I am going out of town to Dallas, TX for continuing education starting on Wednesday afternoon.  I haven't really been dwelling on it too much, but I am definitely going to start testing pretty early.  I got a positive OPK on day 19.  My cervix felt high, soft, open, and had EWCM on day 20.  My cycles are usually about 32 days.  So, I think I'll start testing on day 28 so that I can get to the RE ASAP if I get a positive to check on all my levels.

Does anyone else have any 2WW foods or activities they usually follow?

Sunday, November 28, 2010

Tomorrow!

I cannot believe I have made it this whole time without POAS.  My IVF buddy, the Baby Baker, did this  morning and she got a positive!  Yay!  Go over and congratulate her!

I am really praying for peace and to not be anxious.  I really want a positive test.  I just don't know how to feel or how to pray or how to think or how to not be anxious!  I know that was a grammatically incorrect sentence - so sorry.

We've almost finished putting up our Christmas decorations.  My husband got a new version of Rock Band this weekend for his birthday and he is currently playing that.  Maybe after dinner we can either play together or watch a movie. 

I don't know how I will feel tomorrow either way.  I know I'll obvious be happy for a positive, but will I laugh, cry, run around the house jumping for joy?  I just don't know.  Anything is possible.  What will I do if it's negative?  Will I just take it and be like, "oh well"?  Will I be able to make it through the conversation with the nurse before I start crying?  Will I be able to call my husband with the news?  I am just so glad I took a vacation day tomorrow.  I know I wouldn't get anything done at work. 

I know that God has a plan for me.  I just do not know what that is.  It may be for me to be pregnant right now.  It may be for me to be pregnant in three years from now.  It may be for us to adopt, but I certainly don't feel that right now.  His plan may be for us to live child free.  Whatever the Lord wants for us, we will still have joy in being one of His elect. 

Thanks for reading my spastic post.  Until tomorrow...

Monday, October 4, 2010

Things Are Looking Down

So, I start spotting today.  I went for acupuncture and the acunpunturist told me to come home and take a HPT and to take one again in the morning if it was negative.  He said if it was positive to try to come see him again tomorrow.  Well, it was negative.  I'll try again tomorrow morning b/c I know that the HPT is more likely to get an early positive with the first morning urine.  Things are not looking great.  I am feeling really down about this.  What to do?

Sunday, October 3, 2010

2 WW Almost Over

Well, I have managed to stay sane the past 9 days by being so busy I could barely spend time to think about it.  My job duties are changing and I am basically doing the work of 2 people right now until they figure out who to give the stuff I am giving up away.  Blah! 
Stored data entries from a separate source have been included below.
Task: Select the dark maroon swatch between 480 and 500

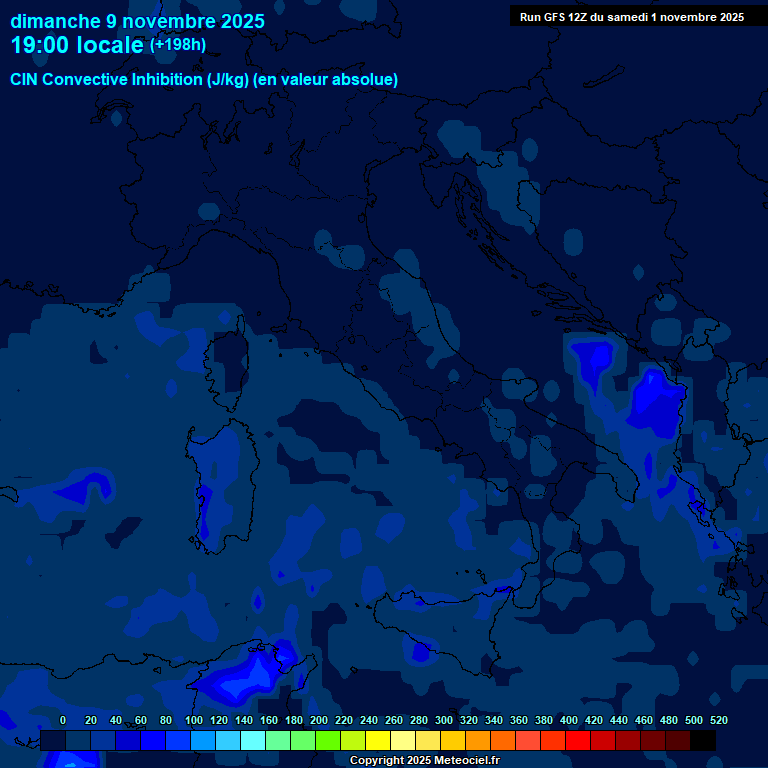Action: (678, 741)
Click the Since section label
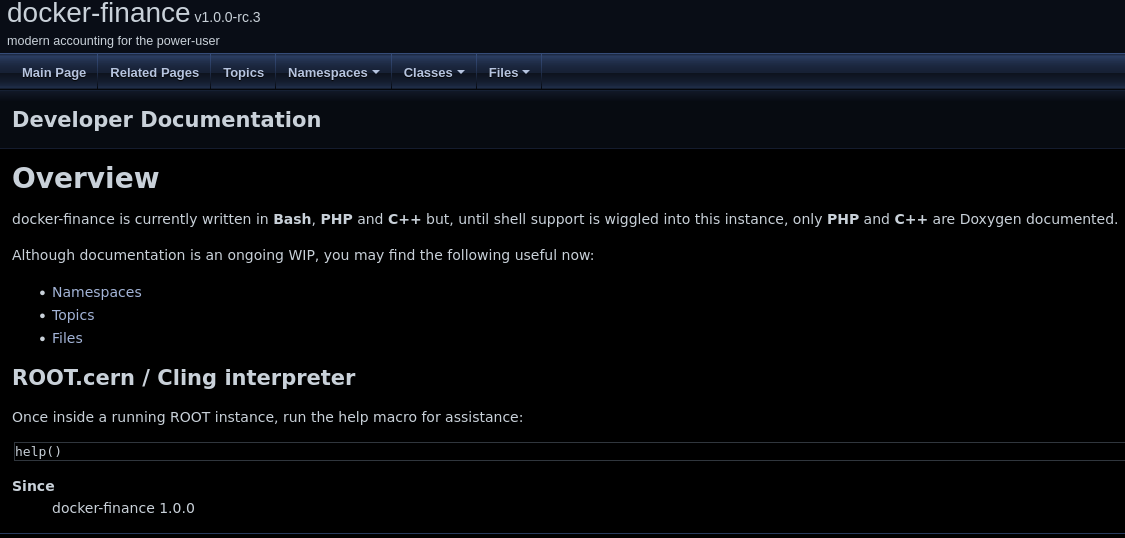 [x=33, y=486]
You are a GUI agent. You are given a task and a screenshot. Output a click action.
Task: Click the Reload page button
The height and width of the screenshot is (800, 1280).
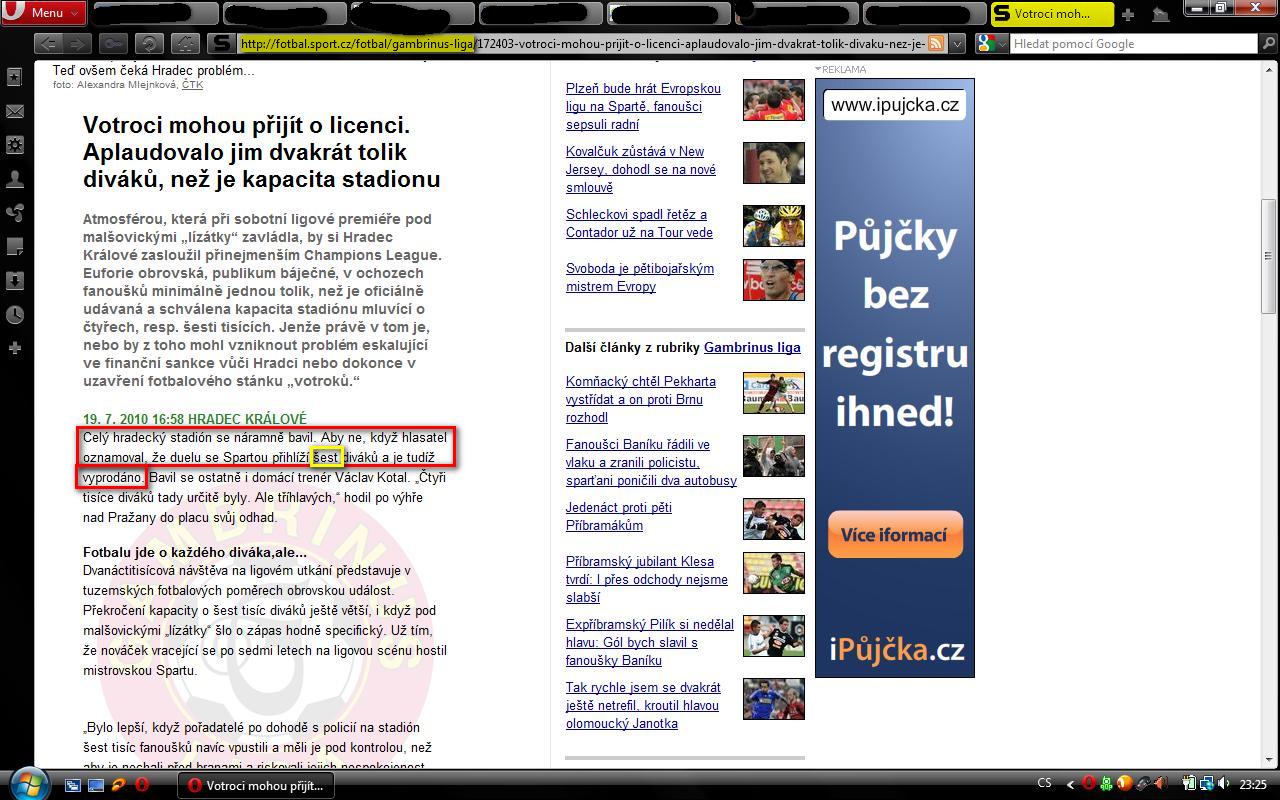click(x=149, y=43)
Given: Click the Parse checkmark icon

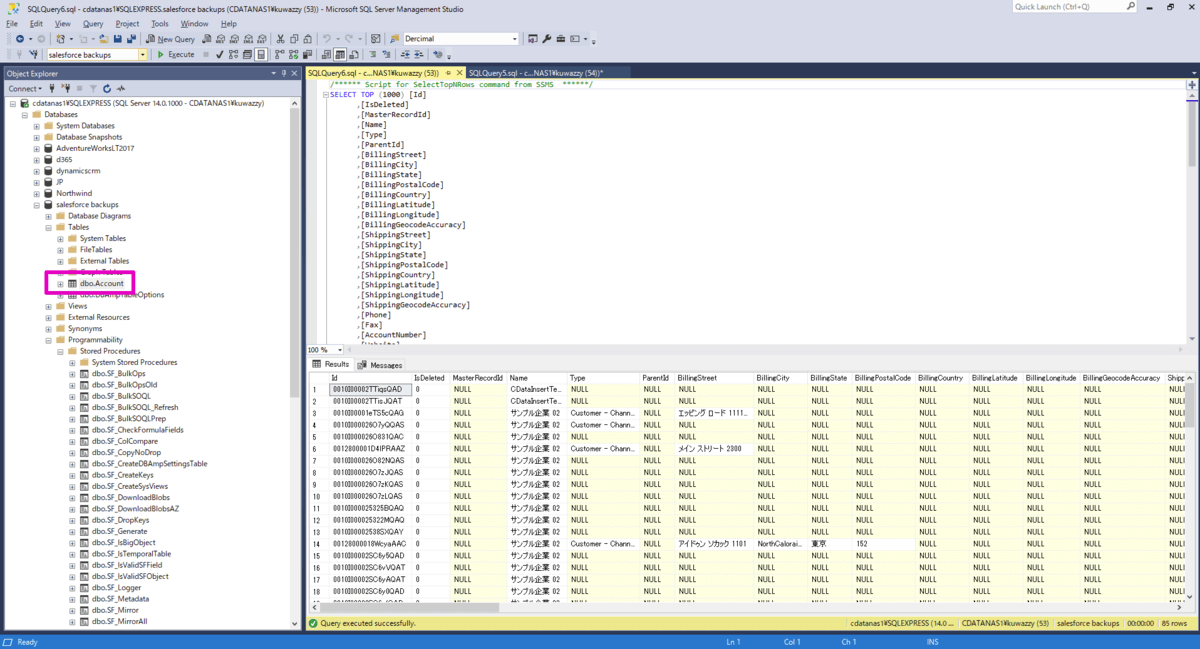Looking at the screenshot, I should point(220,55).
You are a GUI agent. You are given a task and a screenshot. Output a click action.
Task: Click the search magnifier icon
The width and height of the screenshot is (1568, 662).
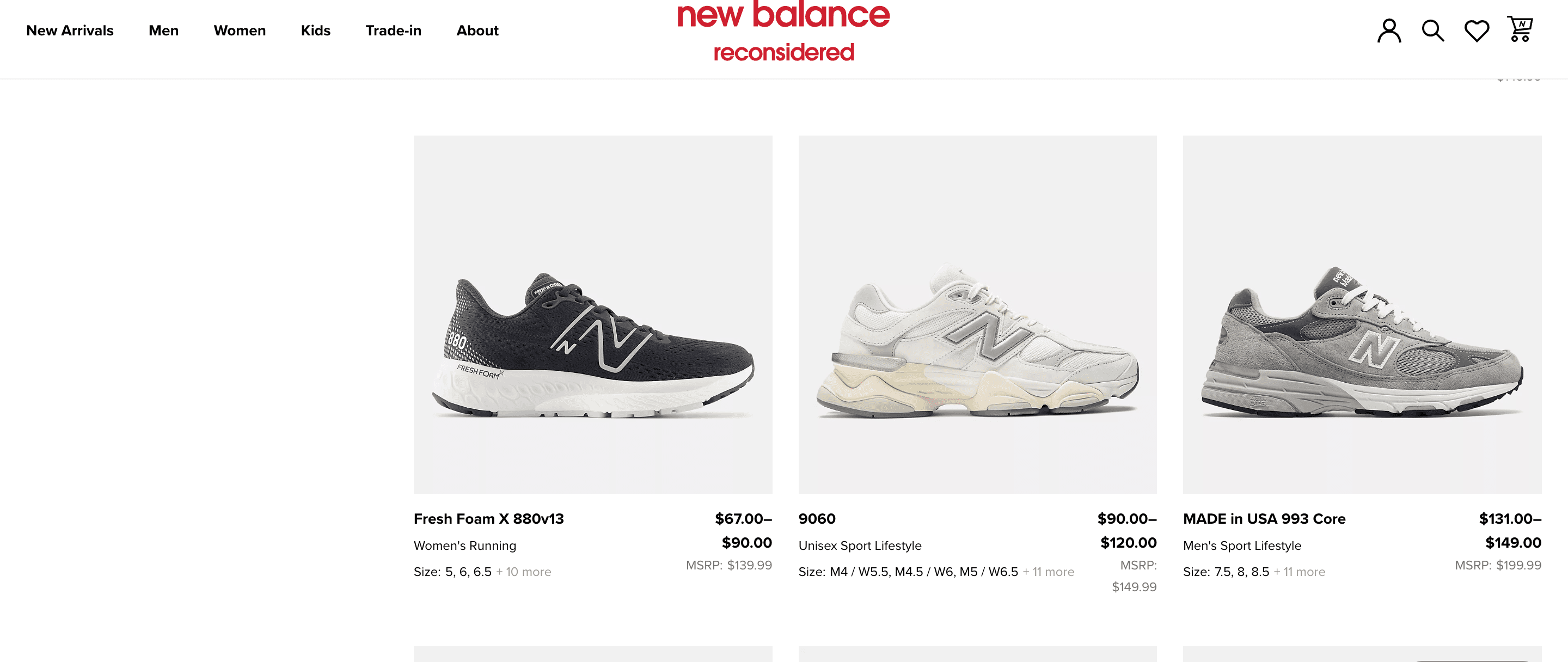tap(1432, 30)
Anyway, the RE told me to do a HPT 10-12 days after the IUI.  Tomorrow is day 10, so I am going to wait until Tuesday morning.  I have been reading to see if I have any "symptoms," but I also know that the same symptoms can be other things as well, like digestive issues or PMS.  I have been charting my temperature and it is still higher than it was before ovulation.  But, so was last month's.  I am having some cramping, but sometimes I have menstrual cramps this early in my cycle also.  I have some constipation, but sometimes that happens randomly too.  I have been somewhat moody...but we all know that that can happen sometimes too.  So, the point of my rambling is that I am still hopeful but I am trying to not completely convince myself I'm pregnant because I don't want to be so disappointed. 

That's all the update I have for now.